I understand what you're saying but he has been an actor for a while and been in other projects and he has never acted this way before. Yes, it is a different lifestyle than the regular 9 to 5 job, but there are still boundaries, even for actors. And many of the things he's currently doing make me uncomfortable and are part of a set of behaviors that I definitely didn't sign up for nor was counting on it. I should probably find something to do, though. Maybe it'll help me to keep busy.


----------



## aine (Feb 15, 2014)

Trust your gut, it will usually never let you down, many women can attest to that.
He is most definitely crossing boundaries spending so much time with her.
You need to become more independent, create your own circle of friends, get a job if possible
I would suggest getting a private investigator to follow them for a week and see what happens


----------



## Romance1234 (Jul 24, 2016)

No it doesn't sound like he is cheating. But there are things that bother you. That's the big deal. Talk to him.


----------



## Cynthia (Jan 31, 2014)

Neleh said:


> I understand what you're saying but he has been an actor for a while and been in other projects and he has never acted this way before. Yes, it is a different lifestyle than the regular 9 to 5 job, but there are still boundaries, even for actors. And many of the things he's currently doing make me uncomfortable and are part of a set of behaviors that I definitely didn't sign up for nor was counting on it. I should probably find something to do, though. Maybe it'll help me to keep busy.


Whether he is physically cheating or not, he is doing things that upset you. That should matter to him and if it doesn't your marriage is in trouble.


----------



## 3Xnocharm (Jun 22, 2012)

Hmmm, seems we have heard this story here before...


----------



## EunuchMonk (Jan 3, 2016)

aine said:


> *Trust your gut, it will usually never let you down, many women can attest to that.*
> He is most definitely crossing boundaries spending so much time with her.
> You need to become more independent, create your own circle of friends, get a job if possible
> I would suggest getting a private investigator to follow them for a week and see what happens



Unless you're a jealous person by nature, this advice is pure gold. That green monster can be your best friend. Don't be one of the hopelessly optimistic. We live in an imperfect world. A little scepticism goes a long way. Call it _reasonable doubt_ if that makes you feel more comfortable but investigate your husband's behaviour.

Sounds like an EA in progress.
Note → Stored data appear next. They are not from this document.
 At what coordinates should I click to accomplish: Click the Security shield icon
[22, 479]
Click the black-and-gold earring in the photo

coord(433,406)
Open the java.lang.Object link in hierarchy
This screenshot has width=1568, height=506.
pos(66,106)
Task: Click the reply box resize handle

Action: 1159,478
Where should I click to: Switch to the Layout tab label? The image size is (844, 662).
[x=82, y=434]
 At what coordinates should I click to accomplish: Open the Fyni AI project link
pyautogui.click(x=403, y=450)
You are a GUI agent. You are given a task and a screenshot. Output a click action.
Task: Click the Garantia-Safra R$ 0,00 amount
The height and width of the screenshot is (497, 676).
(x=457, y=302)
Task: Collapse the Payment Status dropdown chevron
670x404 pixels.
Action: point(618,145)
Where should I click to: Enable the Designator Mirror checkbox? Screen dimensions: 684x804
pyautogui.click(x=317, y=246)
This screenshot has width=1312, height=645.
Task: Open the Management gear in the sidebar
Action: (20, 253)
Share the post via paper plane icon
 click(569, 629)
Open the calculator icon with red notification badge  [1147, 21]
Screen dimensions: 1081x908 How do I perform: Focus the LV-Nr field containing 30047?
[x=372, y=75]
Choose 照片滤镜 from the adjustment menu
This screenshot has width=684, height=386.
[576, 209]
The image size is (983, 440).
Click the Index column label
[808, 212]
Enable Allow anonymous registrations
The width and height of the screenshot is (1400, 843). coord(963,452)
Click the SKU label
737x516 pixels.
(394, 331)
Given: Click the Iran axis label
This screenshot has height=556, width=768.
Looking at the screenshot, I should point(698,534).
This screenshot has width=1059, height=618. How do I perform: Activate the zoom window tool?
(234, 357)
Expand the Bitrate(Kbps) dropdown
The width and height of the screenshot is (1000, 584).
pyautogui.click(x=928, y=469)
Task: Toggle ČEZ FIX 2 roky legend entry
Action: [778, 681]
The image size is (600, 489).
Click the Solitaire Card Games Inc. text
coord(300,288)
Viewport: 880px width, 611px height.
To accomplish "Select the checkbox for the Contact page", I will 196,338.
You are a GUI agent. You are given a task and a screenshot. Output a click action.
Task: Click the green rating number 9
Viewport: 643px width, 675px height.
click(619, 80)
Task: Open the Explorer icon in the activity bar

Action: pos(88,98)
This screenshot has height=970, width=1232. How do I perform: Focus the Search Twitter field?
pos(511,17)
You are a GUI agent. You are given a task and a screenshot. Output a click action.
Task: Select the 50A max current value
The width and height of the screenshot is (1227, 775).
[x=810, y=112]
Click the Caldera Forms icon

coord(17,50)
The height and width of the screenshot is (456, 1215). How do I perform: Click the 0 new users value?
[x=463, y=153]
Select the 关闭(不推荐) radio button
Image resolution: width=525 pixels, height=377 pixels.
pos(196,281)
Try to "nip it in the bud". I hope against hope nothing is going on.


----------



## kristin2349 (Sep 12, 2013)

3Xnocharm said:


> Hmmm, seems we have heard this story here before...



Me too, so lazy come up with something new. :sleeping:


----------



## 225985 (Dec 29, 2015)

This post needs a subtitle: "As seen on TV"

I agree, M is hot and yes they were avoiding each other. 

BTW, are you Helen?


Sent from my iPhone using Tapatalk


----------



## Neleh (Jul 29, 2016)

EunuchMonk said:


> Unless you're a jealous person by nature, this advice is pure gold. That green monster can be your best friend. Don't be one of the hopelessly optimistic. We live in an imperfect world. A little scepticism goes a long way. Call it _reasonable doubt_ if that makes you feel more comfortable but investigate your husband's behaviour.
> 
> Sounds like an EA in progress. Try to "nip it in the bud". I hope against hope nothing is going on.


Thank you. That's my biggest fear, that he actually has feelings for her and it's not just sexual tension that needs to get out of his system. I'm really considering going to his working place more often and talking to people who work with them to possibly get more information. I don't want to get a private investigator right away especially if there is really nothing going on. It could break our marriage if he ever finds out.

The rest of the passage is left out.